— Start of PROVIDED ENTRIES —
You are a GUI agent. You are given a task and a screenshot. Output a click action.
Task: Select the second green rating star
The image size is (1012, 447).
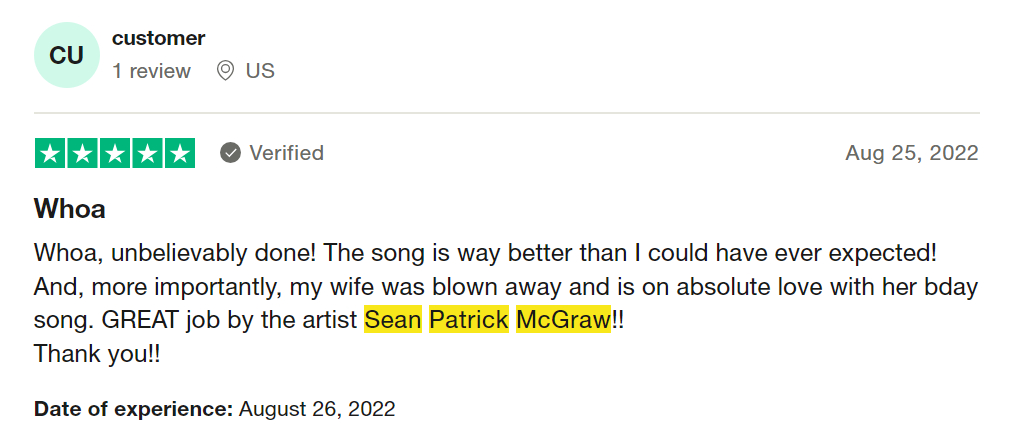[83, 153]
— End of PROVIDED ENTRIES —
— Start of PROVIDED ENTRIES —
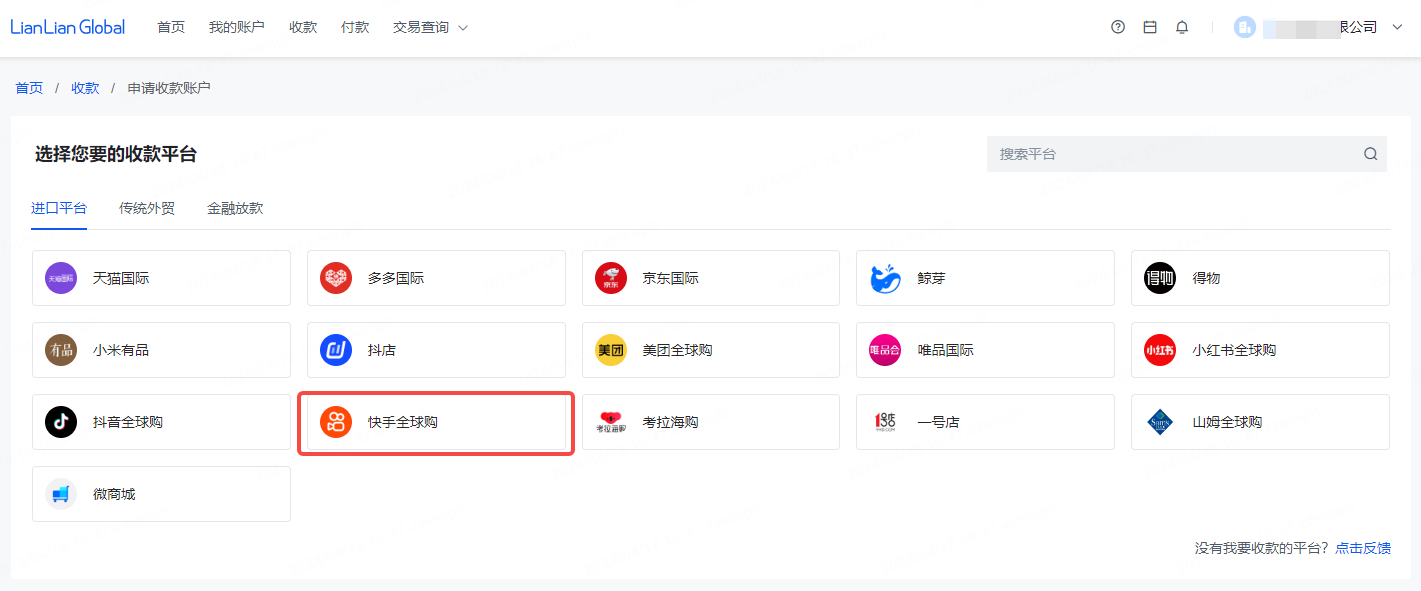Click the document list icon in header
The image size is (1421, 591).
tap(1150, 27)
— End of PROVIDED ENTRIES —
— Start of PROVIDED ENTRIES —
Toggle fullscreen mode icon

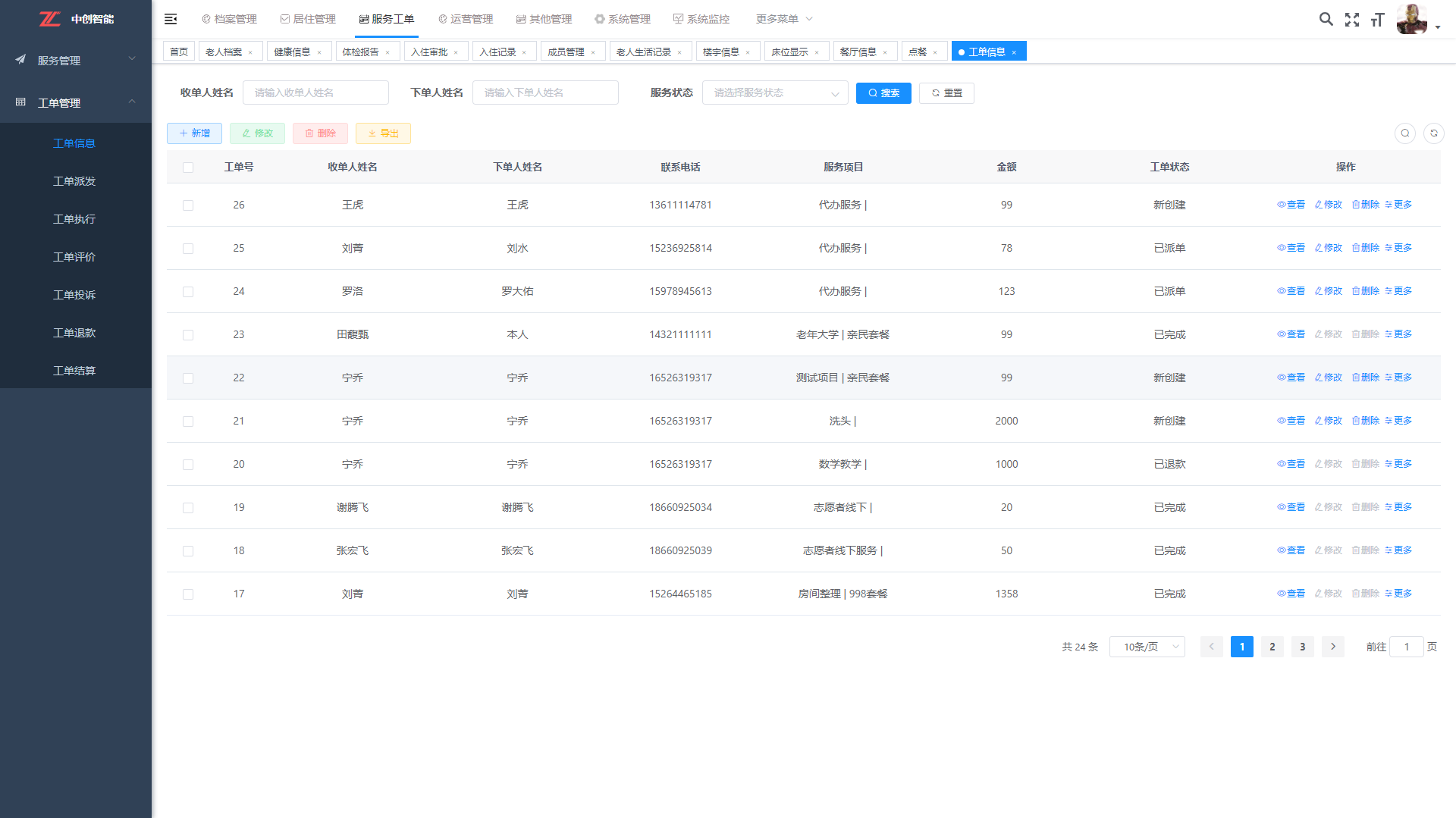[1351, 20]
— End of PROVIDED ENTRIES —
GIVEN REQUEST :: Which lines in the records above contain the word "size"? List each of them in full.

SOLUTION FOR THIS PROBLEM ::
The image size is (1012, 447).
The image size is (1421, 591).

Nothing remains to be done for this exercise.